I have heard Leonskaja play Schubert on several previous occasions, the first time being a fine performance of the last three sonatas. She has been criticised in the past for bringing a “Beethovenian” feel to her Schubert-playing, but I like the robustness. It also reminds us that Schubert admired Beethoven’s music, while striking out on his own after the Old Radical died in 1827. The G major sonata has an unusually expansive first movement, which contains a mixture of contrasting material, from the calm, hand-filling chords of the first subject, to the pretty and lyrical second theme. Marked “Molto moderato e cantabile”, it looks forward to Schubert’s last, great sonata in B-flat, the D960, in both its tempo and its deeply serene atmosphere, only briefly interrupted by a fff moment of violence in the development section. The subsequent movements are gentle, melodic, and largely untroubled, while the finale has the feel of a string quartet in the organisation of its textures and styles.

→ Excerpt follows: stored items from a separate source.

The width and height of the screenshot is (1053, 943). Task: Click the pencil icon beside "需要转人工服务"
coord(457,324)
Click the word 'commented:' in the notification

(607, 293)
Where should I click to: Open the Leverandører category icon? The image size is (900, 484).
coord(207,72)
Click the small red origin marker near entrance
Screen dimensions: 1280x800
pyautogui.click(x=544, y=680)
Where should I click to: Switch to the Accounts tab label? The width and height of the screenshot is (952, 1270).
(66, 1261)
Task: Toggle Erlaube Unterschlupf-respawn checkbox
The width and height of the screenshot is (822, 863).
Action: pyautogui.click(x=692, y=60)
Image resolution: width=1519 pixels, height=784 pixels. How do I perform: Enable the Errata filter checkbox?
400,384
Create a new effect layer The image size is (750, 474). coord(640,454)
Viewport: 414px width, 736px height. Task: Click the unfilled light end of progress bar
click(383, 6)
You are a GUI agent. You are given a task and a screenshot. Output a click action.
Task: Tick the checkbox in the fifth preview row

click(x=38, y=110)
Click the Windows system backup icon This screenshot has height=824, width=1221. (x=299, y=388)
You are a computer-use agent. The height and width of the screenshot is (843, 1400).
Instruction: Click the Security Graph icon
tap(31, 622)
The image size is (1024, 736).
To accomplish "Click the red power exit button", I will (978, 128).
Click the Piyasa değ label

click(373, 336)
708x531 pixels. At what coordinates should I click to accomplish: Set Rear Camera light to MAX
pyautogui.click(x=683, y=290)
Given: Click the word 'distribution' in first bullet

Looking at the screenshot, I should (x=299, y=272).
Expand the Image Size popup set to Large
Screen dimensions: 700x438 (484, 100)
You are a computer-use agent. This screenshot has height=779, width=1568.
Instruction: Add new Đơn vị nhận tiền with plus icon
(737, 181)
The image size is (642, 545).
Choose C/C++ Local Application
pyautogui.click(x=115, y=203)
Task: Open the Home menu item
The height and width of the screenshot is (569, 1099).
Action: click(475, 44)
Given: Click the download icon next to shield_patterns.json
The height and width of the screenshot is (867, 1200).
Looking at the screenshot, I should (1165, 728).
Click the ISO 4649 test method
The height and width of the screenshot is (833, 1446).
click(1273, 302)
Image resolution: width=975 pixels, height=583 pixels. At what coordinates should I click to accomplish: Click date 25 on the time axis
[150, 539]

As in the first half, Leonskaja gave the full range of emotions and colours, highlighting Schubert’s extraordinary and unexpected harmonic shifts, and his innate lyricism. She is mistress of the velvet touch, perfectly judging exactly how much weight should be brought from finger to key to create exactly the desired sound, and despite more unpleasant twangs from the Wigmore Steinway, the Schubert sonata was memorable, moving and completely wonderful.
In true old-school Russian pianist tradition, she gave two encores, the first Debussy’s final Prelude, the other the second impromptu from Schubert’s D935 set. She played with the bouquet she had been presented at the end of the main performance on the lid of the piano, the pink and white flowers in their crisp cellophane wrapper reflected in the gleaming inside lid of the Steinway.
Elisabeth Leonskaja returns to the Wigmore Hall in 2011, for a concert with the Artemis Quartet on 17th May and a solo Schubert recital on 27th May, to include the Allegretto in C Minor D900, the Sonata in A D664, and the Wanderer Fantasy.